(Beginning of INFORMATION SHOWN)

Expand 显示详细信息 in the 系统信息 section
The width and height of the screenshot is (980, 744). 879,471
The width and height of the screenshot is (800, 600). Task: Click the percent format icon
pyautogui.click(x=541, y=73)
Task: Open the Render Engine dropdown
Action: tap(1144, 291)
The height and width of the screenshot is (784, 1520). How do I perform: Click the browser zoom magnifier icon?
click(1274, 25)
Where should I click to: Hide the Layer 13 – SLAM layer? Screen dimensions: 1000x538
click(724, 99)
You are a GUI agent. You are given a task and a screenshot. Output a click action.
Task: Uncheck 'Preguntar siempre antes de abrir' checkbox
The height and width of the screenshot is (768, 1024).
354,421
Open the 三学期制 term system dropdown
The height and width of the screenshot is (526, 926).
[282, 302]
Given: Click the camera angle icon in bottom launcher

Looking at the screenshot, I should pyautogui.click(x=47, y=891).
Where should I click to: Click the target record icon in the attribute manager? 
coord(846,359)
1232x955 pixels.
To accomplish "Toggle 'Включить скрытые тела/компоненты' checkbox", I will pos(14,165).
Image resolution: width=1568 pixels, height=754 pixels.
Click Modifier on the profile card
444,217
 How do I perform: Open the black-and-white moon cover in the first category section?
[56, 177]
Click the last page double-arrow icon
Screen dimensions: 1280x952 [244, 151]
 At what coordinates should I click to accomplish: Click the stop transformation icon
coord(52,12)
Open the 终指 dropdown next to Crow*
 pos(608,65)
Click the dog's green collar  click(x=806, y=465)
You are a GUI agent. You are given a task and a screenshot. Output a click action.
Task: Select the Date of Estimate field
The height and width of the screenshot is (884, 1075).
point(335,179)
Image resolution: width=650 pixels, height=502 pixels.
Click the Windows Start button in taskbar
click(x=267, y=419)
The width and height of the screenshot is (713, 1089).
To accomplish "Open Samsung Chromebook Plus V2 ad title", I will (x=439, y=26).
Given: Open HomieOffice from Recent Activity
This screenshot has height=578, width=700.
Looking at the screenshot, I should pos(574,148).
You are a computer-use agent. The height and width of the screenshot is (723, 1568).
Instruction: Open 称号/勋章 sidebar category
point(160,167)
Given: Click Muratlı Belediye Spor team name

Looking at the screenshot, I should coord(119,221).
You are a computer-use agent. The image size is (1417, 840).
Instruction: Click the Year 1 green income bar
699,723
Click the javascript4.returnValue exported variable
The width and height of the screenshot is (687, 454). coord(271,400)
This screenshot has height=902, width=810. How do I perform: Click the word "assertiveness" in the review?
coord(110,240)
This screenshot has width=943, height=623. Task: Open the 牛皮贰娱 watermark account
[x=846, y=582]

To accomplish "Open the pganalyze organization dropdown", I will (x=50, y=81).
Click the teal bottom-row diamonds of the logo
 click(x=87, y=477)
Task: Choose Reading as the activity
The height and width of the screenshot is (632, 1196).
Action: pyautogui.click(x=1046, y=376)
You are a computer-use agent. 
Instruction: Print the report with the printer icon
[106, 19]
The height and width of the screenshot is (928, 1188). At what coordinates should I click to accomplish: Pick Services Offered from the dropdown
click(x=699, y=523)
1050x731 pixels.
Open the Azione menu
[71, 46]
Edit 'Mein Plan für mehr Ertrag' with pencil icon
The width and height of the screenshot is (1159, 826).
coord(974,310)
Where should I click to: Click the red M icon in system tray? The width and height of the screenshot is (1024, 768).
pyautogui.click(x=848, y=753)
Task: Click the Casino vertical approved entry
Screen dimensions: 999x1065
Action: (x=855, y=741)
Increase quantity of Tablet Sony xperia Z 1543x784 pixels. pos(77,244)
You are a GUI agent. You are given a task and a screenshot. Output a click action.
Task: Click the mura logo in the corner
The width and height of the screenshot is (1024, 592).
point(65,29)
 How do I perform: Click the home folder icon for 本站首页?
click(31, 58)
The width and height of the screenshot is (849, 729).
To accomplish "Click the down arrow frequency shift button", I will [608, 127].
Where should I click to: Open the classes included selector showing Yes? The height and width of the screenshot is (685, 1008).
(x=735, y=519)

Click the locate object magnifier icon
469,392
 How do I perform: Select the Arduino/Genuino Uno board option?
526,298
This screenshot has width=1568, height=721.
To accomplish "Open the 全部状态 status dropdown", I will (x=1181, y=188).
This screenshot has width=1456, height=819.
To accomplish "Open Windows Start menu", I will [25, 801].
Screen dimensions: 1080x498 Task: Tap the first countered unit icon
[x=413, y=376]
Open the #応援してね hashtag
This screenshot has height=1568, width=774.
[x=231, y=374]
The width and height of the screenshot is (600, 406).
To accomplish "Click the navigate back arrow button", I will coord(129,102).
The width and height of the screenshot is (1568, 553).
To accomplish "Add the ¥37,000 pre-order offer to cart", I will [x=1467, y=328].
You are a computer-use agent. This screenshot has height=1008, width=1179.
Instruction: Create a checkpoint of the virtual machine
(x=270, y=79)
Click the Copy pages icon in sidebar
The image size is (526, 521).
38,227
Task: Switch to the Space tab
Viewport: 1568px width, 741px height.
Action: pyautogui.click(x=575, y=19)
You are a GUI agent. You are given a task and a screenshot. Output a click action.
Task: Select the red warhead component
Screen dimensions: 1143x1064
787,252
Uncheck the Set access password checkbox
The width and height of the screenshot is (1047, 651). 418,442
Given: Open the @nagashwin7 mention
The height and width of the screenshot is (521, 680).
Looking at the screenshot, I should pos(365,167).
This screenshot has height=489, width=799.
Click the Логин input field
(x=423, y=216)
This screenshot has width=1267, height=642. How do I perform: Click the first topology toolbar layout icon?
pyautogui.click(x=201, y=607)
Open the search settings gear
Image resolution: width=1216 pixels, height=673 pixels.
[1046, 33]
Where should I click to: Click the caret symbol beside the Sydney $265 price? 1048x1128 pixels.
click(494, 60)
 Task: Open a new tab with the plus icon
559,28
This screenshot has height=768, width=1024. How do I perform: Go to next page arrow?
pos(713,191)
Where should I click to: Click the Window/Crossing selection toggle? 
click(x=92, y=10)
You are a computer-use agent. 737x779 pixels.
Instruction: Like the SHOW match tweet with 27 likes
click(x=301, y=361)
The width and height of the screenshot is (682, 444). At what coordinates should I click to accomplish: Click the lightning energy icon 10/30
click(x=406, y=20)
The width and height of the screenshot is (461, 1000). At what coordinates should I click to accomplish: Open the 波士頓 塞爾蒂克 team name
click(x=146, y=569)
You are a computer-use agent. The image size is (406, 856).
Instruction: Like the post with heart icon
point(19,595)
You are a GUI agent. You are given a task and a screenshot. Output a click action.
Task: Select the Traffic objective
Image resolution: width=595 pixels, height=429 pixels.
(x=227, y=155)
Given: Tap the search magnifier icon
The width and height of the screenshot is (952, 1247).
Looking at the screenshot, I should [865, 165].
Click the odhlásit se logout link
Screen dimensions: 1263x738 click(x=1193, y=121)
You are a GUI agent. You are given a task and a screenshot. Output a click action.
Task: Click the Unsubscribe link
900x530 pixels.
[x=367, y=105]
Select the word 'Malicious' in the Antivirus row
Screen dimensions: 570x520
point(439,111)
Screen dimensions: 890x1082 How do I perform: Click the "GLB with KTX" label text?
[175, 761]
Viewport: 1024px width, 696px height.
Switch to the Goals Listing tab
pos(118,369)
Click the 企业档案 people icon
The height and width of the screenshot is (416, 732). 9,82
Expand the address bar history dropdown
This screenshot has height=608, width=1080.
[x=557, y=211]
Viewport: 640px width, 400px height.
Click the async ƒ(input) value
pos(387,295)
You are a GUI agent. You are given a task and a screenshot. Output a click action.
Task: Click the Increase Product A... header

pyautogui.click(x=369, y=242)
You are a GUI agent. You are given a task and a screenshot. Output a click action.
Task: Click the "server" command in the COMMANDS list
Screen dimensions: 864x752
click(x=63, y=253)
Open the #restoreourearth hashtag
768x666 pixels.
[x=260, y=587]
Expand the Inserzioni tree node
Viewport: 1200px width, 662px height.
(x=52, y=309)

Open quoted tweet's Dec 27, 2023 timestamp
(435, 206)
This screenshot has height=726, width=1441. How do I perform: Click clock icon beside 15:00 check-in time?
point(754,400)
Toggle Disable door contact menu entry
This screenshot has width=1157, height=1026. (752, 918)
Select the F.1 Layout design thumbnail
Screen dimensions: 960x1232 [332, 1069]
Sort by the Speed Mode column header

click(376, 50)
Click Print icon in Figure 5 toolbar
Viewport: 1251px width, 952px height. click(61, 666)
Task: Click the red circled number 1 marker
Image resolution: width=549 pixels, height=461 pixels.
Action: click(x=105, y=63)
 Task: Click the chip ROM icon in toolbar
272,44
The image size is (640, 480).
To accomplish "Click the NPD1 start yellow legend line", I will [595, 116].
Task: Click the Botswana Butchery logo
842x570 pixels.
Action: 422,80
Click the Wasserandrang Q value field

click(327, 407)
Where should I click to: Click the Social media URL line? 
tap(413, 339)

(End of INFORMATION SHOWN)

TASK DESCRIPTION
Nothing but the lines from the one with "842x570 pixels." through the final line of the data belongs in the answer, and they must match exactly.

EXERCISE SOLUTION
842x570 pixels.
Action: 422,80
Click the Wasserandrang Q value field

click(327, 407)
Where should I click to: Click the Social media URL line? 
tap(413, 339)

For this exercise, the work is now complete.